Les Grenouilles qui demandent un roi.
De l’état Démocratique,
Par leurs clameurs firent tant
Que Jupin les soumit au pouvoir Monarchique.
Il leur tomba du Ciel un Roi tout pacifique :
Ce Roi fit toutefois un tel bruit en tombant
Que la gent marécageuse,
Gent fort sotte et fort peureuse,
S’alla cacher sous les eaux,
Dans les joncs, dans les roseaux,
Dans les trous du marécage,
Sans oser de longtemps regarder au visage
Celui qu’elles croyaient être un géant nouveau ;
Or c’était un Soliveau,
De qui la gravité fit peur à la première
Qui de le voir s’aventurant
Osa bien quitter sa tanière.
Elle approcha, mais en tremblant.
Une autre la suivit, une autre en fit autant,
Il en vint une fourmilière ;
Et leur troupe à la fin se rendit familière
Jusqu’à sauter sur l’épaule du Roi.
Le bon Sire le souffre, et se tient toujours coi.
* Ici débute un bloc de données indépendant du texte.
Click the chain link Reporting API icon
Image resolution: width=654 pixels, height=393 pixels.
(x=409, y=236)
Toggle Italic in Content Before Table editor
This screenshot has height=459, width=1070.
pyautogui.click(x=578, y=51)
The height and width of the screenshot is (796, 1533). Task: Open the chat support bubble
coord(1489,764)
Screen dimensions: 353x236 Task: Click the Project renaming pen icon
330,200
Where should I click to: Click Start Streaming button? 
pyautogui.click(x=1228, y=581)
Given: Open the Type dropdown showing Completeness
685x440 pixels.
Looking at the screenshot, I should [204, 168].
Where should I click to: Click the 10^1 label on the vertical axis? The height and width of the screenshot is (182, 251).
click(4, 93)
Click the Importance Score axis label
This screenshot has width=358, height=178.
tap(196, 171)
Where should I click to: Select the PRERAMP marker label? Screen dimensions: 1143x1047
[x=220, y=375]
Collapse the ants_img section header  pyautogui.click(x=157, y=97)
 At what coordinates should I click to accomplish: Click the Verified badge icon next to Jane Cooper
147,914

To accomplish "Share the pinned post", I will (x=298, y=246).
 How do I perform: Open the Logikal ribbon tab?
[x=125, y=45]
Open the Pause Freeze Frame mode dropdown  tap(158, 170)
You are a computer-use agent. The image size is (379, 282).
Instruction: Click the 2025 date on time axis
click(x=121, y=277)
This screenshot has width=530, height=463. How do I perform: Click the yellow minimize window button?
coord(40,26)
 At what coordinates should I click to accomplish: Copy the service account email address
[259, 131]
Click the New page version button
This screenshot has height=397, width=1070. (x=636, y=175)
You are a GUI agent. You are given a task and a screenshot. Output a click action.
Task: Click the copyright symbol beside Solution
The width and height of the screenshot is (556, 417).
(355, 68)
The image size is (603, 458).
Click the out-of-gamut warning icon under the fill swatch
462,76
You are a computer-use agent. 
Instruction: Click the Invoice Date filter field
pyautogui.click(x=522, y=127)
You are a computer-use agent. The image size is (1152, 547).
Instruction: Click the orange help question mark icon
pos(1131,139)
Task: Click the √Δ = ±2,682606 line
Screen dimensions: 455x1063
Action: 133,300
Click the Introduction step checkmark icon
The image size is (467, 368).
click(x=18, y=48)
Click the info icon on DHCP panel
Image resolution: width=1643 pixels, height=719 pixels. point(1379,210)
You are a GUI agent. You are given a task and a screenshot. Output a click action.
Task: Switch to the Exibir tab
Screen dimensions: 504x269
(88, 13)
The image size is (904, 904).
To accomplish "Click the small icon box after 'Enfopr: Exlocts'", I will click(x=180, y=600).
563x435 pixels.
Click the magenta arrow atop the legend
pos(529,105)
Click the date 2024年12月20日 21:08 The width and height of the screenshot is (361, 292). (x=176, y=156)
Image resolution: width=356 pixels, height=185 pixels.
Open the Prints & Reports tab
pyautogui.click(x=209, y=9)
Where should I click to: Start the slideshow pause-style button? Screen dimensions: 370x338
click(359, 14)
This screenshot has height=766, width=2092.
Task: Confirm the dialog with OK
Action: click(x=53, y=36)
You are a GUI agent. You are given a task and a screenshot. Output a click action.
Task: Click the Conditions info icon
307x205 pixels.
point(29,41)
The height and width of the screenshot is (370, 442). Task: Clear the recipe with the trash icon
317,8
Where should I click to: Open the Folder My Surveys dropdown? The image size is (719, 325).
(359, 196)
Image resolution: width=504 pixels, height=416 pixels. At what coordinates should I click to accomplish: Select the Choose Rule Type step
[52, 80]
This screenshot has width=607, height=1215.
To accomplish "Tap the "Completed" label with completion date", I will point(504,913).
Jupin en a bientôt la cervelle rompue.
Donnez-nous, dit ce peuple, un Roi qui se remue.
Le Monarque des Dieux leur envoie une Grue,
Qui les croque, qui les tue,
Qui les gobe à son plaisir,
Et Grenouilles de se plaindre ;
Et Jupin de leur dire : Eh quoi ! votre désir
A ses lois croit-il nous astreindre ?
Vous avez dû premièrement
Garder votre Gouvernement ;
Mais, ne l’ayant pas fait, il vous devait suffire
Que votre premier roi fût débonnaire et doux :
De celui-ci contentez-vous,
De peur d’en rencontrer un pire.
Autre analyse:
Analyses de Chamfort – 1796.
V. 14. Or c’était un soliveau. . . Il faut convenir que la conduite de Jupiter, dans cet Apologue, n’est point du tout raisonnable. Il est très simple de désirer un autre roi qu’un soliveau , et très naturel que les grenouilles ne veuillent pas d’une grue qui les croque. (Les Grenouilles qui demandent un roi)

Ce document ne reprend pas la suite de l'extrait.